Dimensionality reduction
The concept behind this is that high-dimensional data are dominated “superficially” by a small number of simple features. This way, we can find a subset of the features to represent the same level of information in the data or transform the features to a new set without losing much information. Some of the most common approaches to reduce data dimensionality are:
- Principal Component Analysis (PCA): PCA is an unsupervised algorithm that creates linear combinations of the original features. Principal components are extracted so that the first principal component explains the maximum variance in the dataset, the second principal component tries to explain the remaining variance in the dataset and is uncorrelated to the first principal component, and so on. From a statistical perspective, variance is synonymous with information. An important benefit of this technique is that the resulting PCA scores are uncorrelated, which is useful for several ML modeling techniques (e.g., neural networks or Support Vector Machines).
- Linear Discriminant Analysis (LDA): LDA is a supervised method that can only be used with labeled data. Unlike PCA, LDA doesn’t maximize explained variance; it maximizes the separability between classes. It seeks to preserve as much discriminatory power as possible for the dependent variable while projecting the original data matrix onto a lower-dimensional space: it projects data in a way that maximizes class separability.
Clustering
This technique finds groups of observations (called clusters) that share similar characteristics. It’s an unsupervised learning technique used for data classification. The idea is to replace a group of “similar” variables with a cluster centroid, which becomes a feature. Some of the most popular algorithms include K-means and hierarchical clustering.
Alternatively, instead of labeling each feature with the nearest cluster centroid, we can measure the distance from a point to all the centroids and return those distances as features.
Knowledge Graphs
In 2012, Google pioneered the concept of Knowledge Graphs (KGs) to refer to its general-purpose knowledge base. KGs organize data from multiple sources, capture information about entities of interest in a given domain or task (like people, places, or events), and forge connections between them. Unlike traditional databases, the content of KGs is organized as a graph, where nodes (entities of interest and their types), relationships between, and attributes of the nodes are equally important.
KGs are developed from linked data, and it’s precisely these linked data sources that can be used for feature generation tasks. Current ML methods typically rely on input data built from tables. This often means abstracting, simplifying, and—sometimes—entirely leaving out a lot of predictive relationships and contextual data. With connected data and relationships stored as graphs, extracting connected features and more easily incorporating all of this critical information is straightforward.
KGs can be used as data models, leading to a suitable learning framework by eliminating the need for manual feature engineering.
Features can be transformed through linear or non-linear transformations, then combined to create more complex features, which can be transformed again. So, when should you stop?
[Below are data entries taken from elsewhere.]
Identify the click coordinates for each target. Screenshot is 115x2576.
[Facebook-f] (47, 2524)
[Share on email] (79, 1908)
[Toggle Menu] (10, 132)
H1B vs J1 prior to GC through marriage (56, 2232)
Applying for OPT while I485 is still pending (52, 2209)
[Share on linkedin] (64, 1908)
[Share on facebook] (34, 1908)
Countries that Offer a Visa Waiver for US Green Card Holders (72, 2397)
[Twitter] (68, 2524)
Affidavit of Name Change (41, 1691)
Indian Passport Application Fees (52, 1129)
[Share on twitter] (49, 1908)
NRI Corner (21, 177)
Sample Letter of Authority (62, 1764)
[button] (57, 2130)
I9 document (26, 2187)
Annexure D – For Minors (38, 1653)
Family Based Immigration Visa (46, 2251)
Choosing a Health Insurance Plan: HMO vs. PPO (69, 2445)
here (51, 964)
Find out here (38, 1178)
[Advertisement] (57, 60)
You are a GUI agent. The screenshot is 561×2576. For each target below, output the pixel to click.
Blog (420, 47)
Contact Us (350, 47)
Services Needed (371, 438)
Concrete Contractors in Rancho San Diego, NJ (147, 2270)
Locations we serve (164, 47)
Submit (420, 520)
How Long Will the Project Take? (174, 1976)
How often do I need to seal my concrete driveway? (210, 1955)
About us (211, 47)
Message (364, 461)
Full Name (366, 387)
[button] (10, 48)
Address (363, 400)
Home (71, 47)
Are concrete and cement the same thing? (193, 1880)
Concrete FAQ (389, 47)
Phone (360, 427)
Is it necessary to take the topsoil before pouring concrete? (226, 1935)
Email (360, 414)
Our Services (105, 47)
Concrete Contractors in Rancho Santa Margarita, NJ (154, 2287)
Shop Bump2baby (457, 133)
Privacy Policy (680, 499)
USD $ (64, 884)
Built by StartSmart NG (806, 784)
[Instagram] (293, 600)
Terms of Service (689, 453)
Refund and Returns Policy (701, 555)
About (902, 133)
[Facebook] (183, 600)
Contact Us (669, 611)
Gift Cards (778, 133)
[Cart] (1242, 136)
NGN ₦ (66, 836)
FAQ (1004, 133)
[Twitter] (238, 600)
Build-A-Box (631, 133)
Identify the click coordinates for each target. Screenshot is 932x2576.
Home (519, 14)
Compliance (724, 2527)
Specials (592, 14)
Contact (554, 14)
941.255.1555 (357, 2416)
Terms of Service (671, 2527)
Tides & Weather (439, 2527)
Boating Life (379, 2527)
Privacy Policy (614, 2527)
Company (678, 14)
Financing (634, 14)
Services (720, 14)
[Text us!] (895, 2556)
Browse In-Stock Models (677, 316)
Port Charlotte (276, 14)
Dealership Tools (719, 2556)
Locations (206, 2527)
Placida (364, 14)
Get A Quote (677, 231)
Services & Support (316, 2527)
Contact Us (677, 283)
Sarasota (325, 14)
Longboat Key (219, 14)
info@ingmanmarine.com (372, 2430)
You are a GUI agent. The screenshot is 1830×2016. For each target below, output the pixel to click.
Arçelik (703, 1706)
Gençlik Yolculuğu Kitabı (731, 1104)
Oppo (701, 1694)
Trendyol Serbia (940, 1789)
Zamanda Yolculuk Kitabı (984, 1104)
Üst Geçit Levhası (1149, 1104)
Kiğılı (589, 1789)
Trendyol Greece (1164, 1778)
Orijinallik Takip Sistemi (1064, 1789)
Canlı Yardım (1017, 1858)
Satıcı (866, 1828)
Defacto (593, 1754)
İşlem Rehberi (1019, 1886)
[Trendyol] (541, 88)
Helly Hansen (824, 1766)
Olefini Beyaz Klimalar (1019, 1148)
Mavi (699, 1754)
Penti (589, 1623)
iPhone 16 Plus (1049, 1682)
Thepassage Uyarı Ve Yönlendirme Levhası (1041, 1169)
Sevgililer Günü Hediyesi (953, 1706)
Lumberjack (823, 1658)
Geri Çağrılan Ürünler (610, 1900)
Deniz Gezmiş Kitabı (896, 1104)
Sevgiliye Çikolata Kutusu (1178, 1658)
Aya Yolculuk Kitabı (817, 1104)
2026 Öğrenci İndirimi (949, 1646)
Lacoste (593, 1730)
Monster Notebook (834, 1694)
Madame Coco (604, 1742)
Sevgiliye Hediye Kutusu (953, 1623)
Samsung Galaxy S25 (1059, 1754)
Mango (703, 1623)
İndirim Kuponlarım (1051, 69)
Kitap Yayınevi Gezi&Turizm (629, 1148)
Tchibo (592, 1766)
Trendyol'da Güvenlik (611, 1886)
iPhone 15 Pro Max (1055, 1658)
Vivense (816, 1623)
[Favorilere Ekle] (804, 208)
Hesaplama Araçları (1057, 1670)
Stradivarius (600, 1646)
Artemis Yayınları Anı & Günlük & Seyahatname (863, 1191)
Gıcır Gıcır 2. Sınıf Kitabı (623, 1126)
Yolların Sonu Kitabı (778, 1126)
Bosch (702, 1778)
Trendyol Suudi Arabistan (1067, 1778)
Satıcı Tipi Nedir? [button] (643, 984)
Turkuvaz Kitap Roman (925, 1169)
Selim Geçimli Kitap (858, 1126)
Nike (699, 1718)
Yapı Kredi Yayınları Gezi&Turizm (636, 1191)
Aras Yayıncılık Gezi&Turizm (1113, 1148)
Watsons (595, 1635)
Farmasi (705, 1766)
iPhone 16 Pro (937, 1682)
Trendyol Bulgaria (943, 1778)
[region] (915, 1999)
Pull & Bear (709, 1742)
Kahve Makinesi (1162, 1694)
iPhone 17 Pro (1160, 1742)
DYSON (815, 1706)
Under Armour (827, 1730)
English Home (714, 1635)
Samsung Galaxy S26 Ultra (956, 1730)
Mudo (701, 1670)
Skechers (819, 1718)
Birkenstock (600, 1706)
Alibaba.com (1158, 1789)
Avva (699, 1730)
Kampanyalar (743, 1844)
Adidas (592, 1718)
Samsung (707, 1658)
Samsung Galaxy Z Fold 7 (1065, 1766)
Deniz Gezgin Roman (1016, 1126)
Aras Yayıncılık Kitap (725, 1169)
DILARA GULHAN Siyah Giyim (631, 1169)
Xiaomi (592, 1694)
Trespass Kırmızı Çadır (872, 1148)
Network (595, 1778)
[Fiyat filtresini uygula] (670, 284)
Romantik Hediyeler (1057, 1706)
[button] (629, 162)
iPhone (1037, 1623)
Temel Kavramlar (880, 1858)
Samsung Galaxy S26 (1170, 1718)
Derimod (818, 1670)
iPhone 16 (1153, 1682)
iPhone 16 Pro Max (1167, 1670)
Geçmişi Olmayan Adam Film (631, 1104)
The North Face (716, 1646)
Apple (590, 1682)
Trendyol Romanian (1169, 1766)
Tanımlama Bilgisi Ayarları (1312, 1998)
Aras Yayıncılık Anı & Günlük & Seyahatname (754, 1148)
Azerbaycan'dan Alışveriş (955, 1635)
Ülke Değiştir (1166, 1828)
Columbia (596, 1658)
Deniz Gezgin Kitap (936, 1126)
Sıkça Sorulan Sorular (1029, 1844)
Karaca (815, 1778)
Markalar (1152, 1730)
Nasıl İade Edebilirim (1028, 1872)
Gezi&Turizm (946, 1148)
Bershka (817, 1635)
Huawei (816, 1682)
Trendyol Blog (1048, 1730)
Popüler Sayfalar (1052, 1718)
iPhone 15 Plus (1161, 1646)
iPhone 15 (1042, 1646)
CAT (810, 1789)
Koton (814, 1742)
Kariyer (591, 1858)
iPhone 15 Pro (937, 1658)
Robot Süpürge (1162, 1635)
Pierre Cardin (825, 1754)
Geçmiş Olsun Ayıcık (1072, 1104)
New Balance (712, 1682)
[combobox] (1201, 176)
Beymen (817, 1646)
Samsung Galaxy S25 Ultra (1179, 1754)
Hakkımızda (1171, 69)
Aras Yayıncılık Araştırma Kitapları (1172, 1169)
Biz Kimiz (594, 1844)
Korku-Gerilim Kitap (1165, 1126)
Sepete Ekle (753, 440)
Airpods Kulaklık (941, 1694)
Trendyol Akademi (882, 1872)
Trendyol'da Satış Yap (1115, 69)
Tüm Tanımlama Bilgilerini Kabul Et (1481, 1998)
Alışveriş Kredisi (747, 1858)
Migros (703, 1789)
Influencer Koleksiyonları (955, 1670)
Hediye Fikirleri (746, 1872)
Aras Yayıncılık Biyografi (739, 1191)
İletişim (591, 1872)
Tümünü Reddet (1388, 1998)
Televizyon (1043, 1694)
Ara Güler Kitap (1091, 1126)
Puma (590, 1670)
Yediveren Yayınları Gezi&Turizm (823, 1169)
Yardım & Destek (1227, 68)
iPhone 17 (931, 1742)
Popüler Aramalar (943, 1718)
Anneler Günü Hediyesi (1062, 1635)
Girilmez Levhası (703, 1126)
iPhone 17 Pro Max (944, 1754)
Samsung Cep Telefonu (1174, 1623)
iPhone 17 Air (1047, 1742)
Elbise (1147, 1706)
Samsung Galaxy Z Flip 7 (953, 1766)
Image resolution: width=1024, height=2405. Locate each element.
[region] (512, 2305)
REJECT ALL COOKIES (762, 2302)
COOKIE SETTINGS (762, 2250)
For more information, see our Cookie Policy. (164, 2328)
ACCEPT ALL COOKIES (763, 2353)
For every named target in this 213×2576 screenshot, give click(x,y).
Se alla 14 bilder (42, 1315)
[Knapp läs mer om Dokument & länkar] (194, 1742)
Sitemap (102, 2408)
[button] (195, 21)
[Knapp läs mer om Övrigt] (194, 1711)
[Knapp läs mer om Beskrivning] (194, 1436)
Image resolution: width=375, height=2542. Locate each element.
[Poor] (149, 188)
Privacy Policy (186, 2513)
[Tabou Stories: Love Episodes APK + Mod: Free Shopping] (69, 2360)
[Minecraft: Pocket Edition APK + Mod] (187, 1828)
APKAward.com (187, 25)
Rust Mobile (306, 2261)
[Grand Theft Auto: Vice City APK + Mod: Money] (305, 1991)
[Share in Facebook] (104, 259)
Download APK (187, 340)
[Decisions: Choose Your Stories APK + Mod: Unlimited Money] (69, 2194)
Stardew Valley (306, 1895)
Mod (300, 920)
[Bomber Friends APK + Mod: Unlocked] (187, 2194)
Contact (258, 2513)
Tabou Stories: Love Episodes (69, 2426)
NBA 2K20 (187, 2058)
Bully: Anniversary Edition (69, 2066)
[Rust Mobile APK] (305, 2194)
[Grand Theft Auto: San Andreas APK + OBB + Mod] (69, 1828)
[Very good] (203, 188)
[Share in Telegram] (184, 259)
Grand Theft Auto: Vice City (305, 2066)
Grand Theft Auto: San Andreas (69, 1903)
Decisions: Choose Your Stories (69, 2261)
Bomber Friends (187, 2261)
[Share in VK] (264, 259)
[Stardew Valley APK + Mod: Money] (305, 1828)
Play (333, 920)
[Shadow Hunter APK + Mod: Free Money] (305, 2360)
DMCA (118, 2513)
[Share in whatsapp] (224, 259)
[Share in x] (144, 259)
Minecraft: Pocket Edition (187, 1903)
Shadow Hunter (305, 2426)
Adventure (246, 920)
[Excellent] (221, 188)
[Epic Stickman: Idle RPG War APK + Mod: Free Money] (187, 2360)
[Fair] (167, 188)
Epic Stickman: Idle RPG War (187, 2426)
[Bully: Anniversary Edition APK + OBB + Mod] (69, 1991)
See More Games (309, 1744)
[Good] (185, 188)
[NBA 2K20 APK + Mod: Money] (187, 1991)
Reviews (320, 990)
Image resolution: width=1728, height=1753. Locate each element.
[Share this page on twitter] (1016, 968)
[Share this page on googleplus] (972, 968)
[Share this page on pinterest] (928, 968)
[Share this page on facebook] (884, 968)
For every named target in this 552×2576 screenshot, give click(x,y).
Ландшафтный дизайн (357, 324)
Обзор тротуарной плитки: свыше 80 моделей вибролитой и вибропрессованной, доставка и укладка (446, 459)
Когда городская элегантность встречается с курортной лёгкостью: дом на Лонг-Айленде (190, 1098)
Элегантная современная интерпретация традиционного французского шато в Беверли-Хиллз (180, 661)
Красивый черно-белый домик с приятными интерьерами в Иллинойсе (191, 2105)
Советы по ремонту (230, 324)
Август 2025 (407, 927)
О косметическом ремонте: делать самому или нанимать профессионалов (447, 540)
Start simple: you can get an excellent baseline performance by creating an initial model without deep features. After this baseline is achieved, you can try more esoteric approaches. Feature engineering can be done in collaboration with domain experts who can guide us on what features to engineer and use.
Feature selection
You should not feed every possible feature to your model. Not only will this increase computation cost and training time, but having lots of bad features or covariant features can actually harm model performance.
The main purpose of a feature selection process is to improve our model’s prediction performance, provide faster and more cost-effective predictors, and increase the interpretability of the prediction process.
Unused features create technical debt. If you find that you are not using a feature and that combining it with other features is not working, then remove it from your infrastructure.
Some of the main feature selection strategies are filter, wrapper, and embedded methods.
Filter methods
These techniques pick up the intrinsic properties of the features measured via univariate statistics, and they are faster and less computationally expensive than other methods when dealing with high-dimensional data.
Filter methods include techniques like variable ranking (e.g., using criteria like Information Gain or Fischer’s Score), correlation analysis (used with quantitative features), or Chi-square Tests (used with categorical features).
The idea behind these methods is to compute the scores between each feature and your target, and then select the features based on their scores. This feature selection method is independent of any ML algorithm.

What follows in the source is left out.